Solution | Volume(ul) |
DNA | 1 |
Suffix-EX | 1 |
Prefix-PS | 1 |
MgSO4 | 3 |
dNTP | 5 |
10x KOD-Plus-Neo Buffer | 5 |
KOD-Plus-Neo | 1 |
DW | 33 |
Total | 50 |
Number | Degree | Second |
1 | 94 | 120 |
2 | 98 | 10 |
3 | 63.7 | 30 |
4 | 68 | 60 |
5 | 4 | HOLD ↑STEP DOWNに書き換える |
Cycle:2~4 x 35
Solution | Volume(ul) |
DNA | 1 |
Suffix-EX (10uM) | 2 |
Prefix-PS (10uM) | 2 |
KAPA Taq | 25 |
DW | 20 |
Total | 50 |
Number | Degree | Second |
1 | 95 | 120 |
2 | 95 | 30 |
3 | 63.7 | 30 |
4 | 72 | 180 |
5 | 4 | HOLD |
Cycle:2~4 x 35
August 30th
EtOH precipitation
Diegested phaA(X/S) and RBS(S)was performed EtOH precipitation.
Ligation
PhaA and RBS, PhaB and RBS, PhaB and pSB1C3 were ligated each other.
And the DNA were transformed into bacteria.
Colony PCR
The length of PhaB on pSB1C3 was confirmed by colony PCR.
The result showed PhaB and pSB1C3 didn't ligate correctly.
Liquid Culture
Cultivation of bacteria holds RBS (BBa_B0034) - PhaC (K342001) was started.
August 31th
Colony PCR
We confirmed the length of the three constructs that transformed yesterday.

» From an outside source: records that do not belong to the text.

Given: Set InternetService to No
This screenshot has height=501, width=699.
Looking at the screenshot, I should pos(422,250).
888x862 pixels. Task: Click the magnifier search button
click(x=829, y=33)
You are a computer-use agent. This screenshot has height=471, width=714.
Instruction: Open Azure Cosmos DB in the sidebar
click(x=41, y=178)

The result showed RBS and PhaA were ligated correctly.
So the cultivation was started.
plasmid extraction
Plasmid of RBS-PhaC were extracted.
And then we got 50ul DNA solution.
Liquid culture
Cultivation of bacteria holds dT (BBa_B0015) was started.
September 1st
plasmid extraction
Plasmid of RBS-PhaA and dT (BBa_B0015) were extracted.
And then we got 50ul DNA solution.
1: dT on pSB1AK3 (About 3.3kbp)
2 to 4: RBS-PhaA on pSB1A2 (About 3.2kbp)

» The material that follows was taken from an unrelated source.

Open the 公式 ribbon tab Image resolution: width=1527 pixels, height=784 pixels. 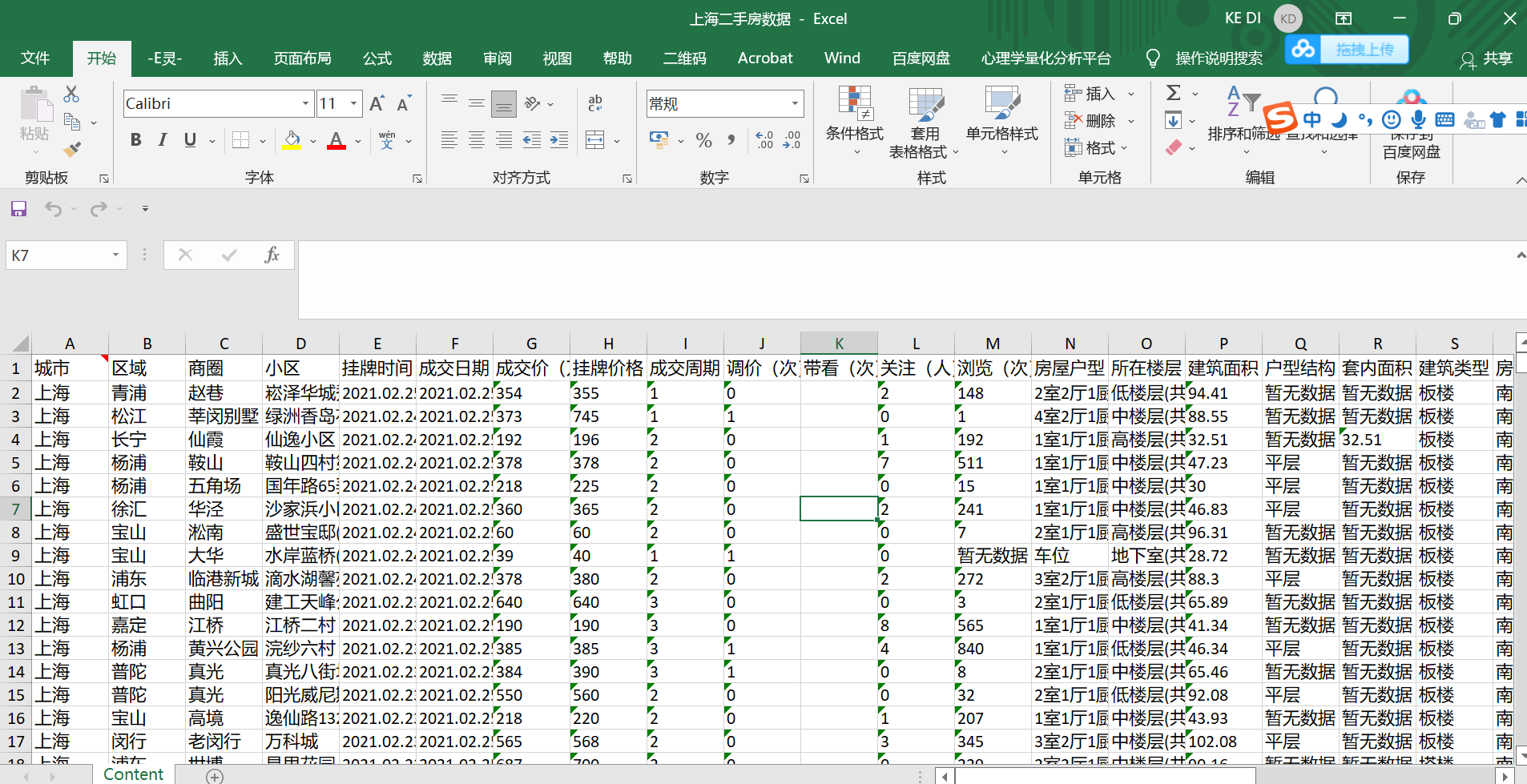tap(377, 58)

5 to 7: RBS-PhaC on pSB1A2 (About 4.1kbp)
We thought sample4 is not ideal plasmid and trashed it.
Digestion
RBS-PhaA was digested with XbaI and SpeI restriction site to ligate with RBS-PhaC digested with SpeI site.

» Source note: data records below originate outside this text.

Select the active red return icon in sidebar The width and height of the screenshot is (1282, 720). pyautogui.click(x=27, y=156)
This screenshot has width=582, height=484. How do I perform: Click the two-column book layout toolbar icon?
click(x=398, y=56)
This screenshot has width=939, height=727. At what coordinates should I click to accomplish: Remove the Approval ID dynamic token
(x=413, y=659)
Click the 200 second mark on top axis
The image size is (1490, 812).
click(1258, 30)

1 and 2 is digested RBS-PhaA on pSB1A2.
Upper fragment is vector, pSB1A2.
Lower one is an objective fragment, RBS-PhaA (About 1.2kbp).
And PhaB and pSB1C3 were digested with XbaI and SpeI site.
We decided to try ligation PhaB with pSB1C3 again.
Electrophoresis
We confirmed success of digestion by electrophoresis.
The DNA was extracted from TBE gel and we got DNA solution.
September 2nd
EtOH precipitation
The digested DNAs, RBS-PhaA (No.1), RBS-PhaA (No.2), RBS-PhaC on pSB1A2, PhaB and pSB1C3 were concentrated by EtOH precipitation.
Ligation
RBS-PhaA (No.1 and No.2) was ligated with RBS-PhaC on pSB1A2.
And PhaB was taken in pSB1C3.
Transformation
These ligated DNAs transformed into E.coli (strain: DH5α).
And then we spread fungus liquid added LB on LB plates include antibiotics.